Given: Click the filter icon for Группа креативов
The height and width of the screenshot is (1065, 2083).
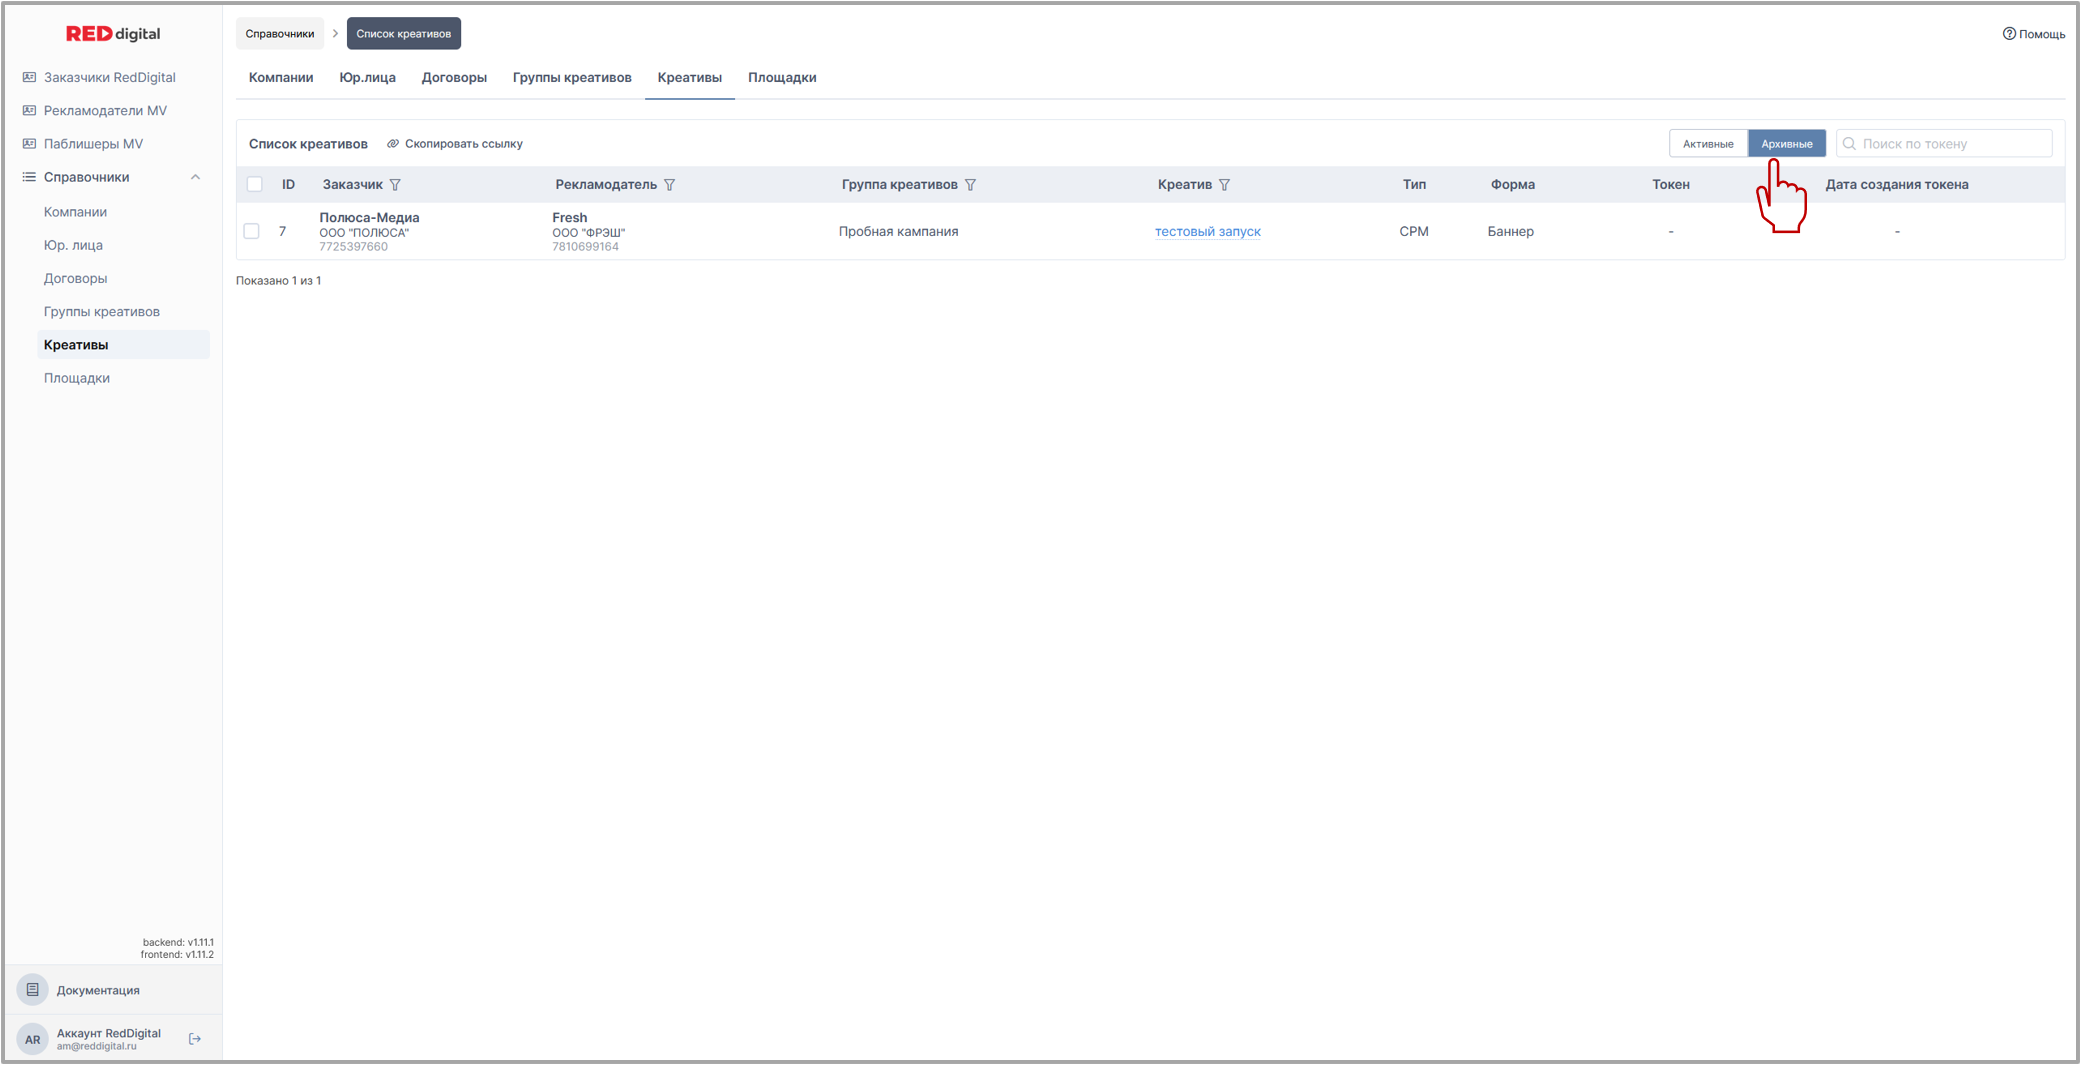Looking at the screenshot, I should click(x=970, y=185).
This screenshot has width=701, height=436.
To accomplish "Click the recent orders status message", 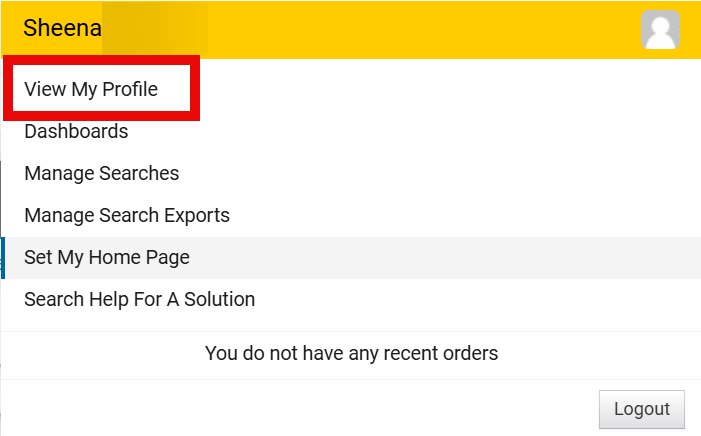I will tap(351, 353).
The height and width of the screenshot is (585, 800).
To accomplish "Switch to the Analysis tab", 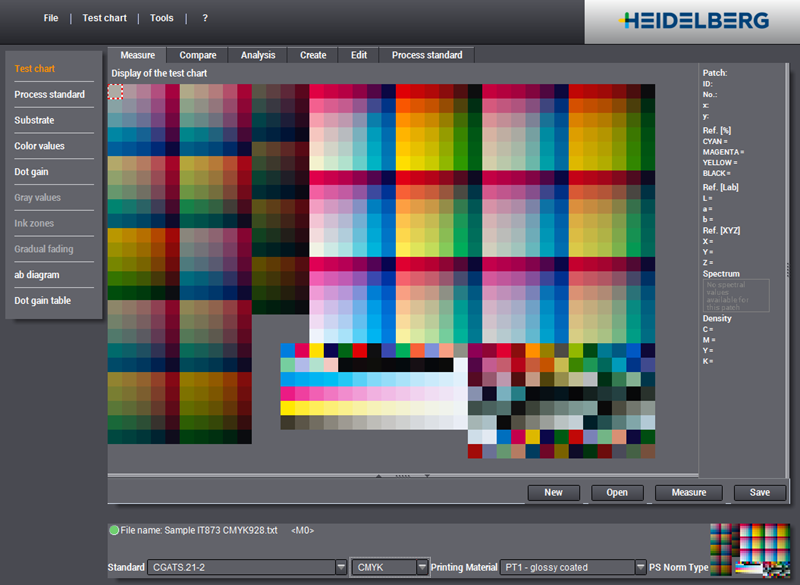I will (x=258, y=55).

(About this task) The answer is to be the lines of the listing from the first through the one with "This screenshot has width=701, height=436.", reproduced exactly, without any pictures.

(Worked solution)
Given: Click the filter icon for Группа креативов
The height and width of the screenshot is (1065, 2083).
Looking at the screenshot, I should click(x=970, y=185).
This screenshot has width=701, height=436.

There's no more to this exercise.